Day 4 - Quarry Bank (NT), one of Britain's greatest industrial heritage sites. The early Industrial Revolution changed our world forever and here you can discover a complete industrial community and experience the very different worlds of owner and worker, who lived and worked here side by side. In 1784, monumental change was brought to the village of Styal when Samuel Greg established his cotton mill. Powered by the water of the river Bollin and the toil of the workers, the Greg family business was part of a turning point in our history. The gardens offer stunning views and spectacular changes through the seasons. In the restored glasshouse and kitchen garden, you can see the array of exotic fruits and vegetables that were grown for the wealthy Gregs' table. By contrast, the Apprentice House steps into the lives of the pauper children who worked in the mill. Children as young as eight years old were apprenticed at Quarry Bank, working 10 hour days in the mill and living cramped together under the control of the Apprentice House superintendents. Tatton Park (NT). This early 19th Century Wyatt house sits amid a landscape 400-hectare deer-park and is opulently decorated, and provides a fine setting for the Egerton family’s collections of pictures, books, china, glass and specially commissioned Gillows furniture. The theme of Victorian grandeur extends into the garden, with its Fernery, Orangery, Rose Garden, Tower Garden, Pinetum, Walled Garden with glasshouses, Italian garden and a Japanese garden (viewed from its perimeter). Other features include a 1930s working rare-breeds farm. There is a restaurant and new garden tea-room.
Day 5 - Jodrell Bank is home to the giant Lovell Telescope which has been a familiar feature of the Cheshire landscape and an internationally renowned landmark in the world of astronomy for over 50 years. Since the summer of 1957, this telescope has been quietly probing the depths of space, a symbol of our wish to understand the universe in which we live.

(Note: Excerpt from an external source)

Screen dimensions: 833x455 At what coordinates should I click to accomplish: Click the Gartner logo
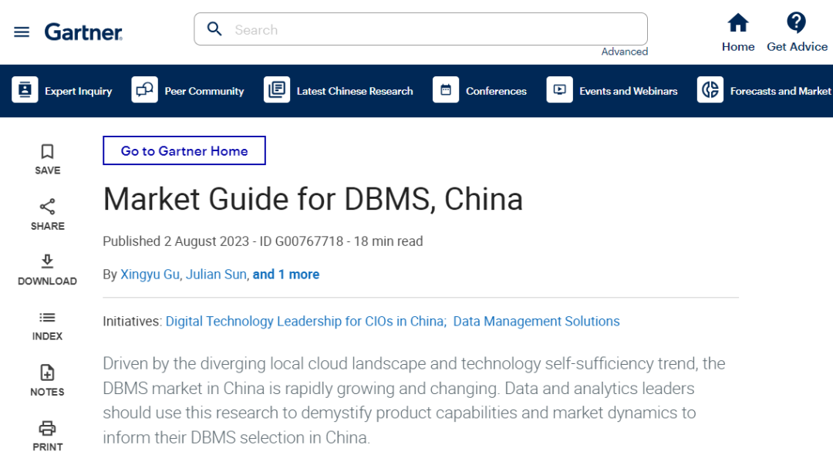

Even now, it remains one of the biggest and most powerful radio telescopes in the world, spending most of its time investigating cosmic phenomena. Bridgemere Nursery & Garden World is Britain's largest and most spectacular garden centre. Established fifty years ago by John Ravenscroft as a one-man band rose nursery; Bridgemere now covers 50 acres and is one of the largest garden centres in the world. The nursery grows nearly a million plants a year and has six acres of themed, award-winning show gardens.
With all packages we supply a tailor-made flyer to assist in the promotion of your group holiday, along with a booking form which provides us with all the details we require from each participant.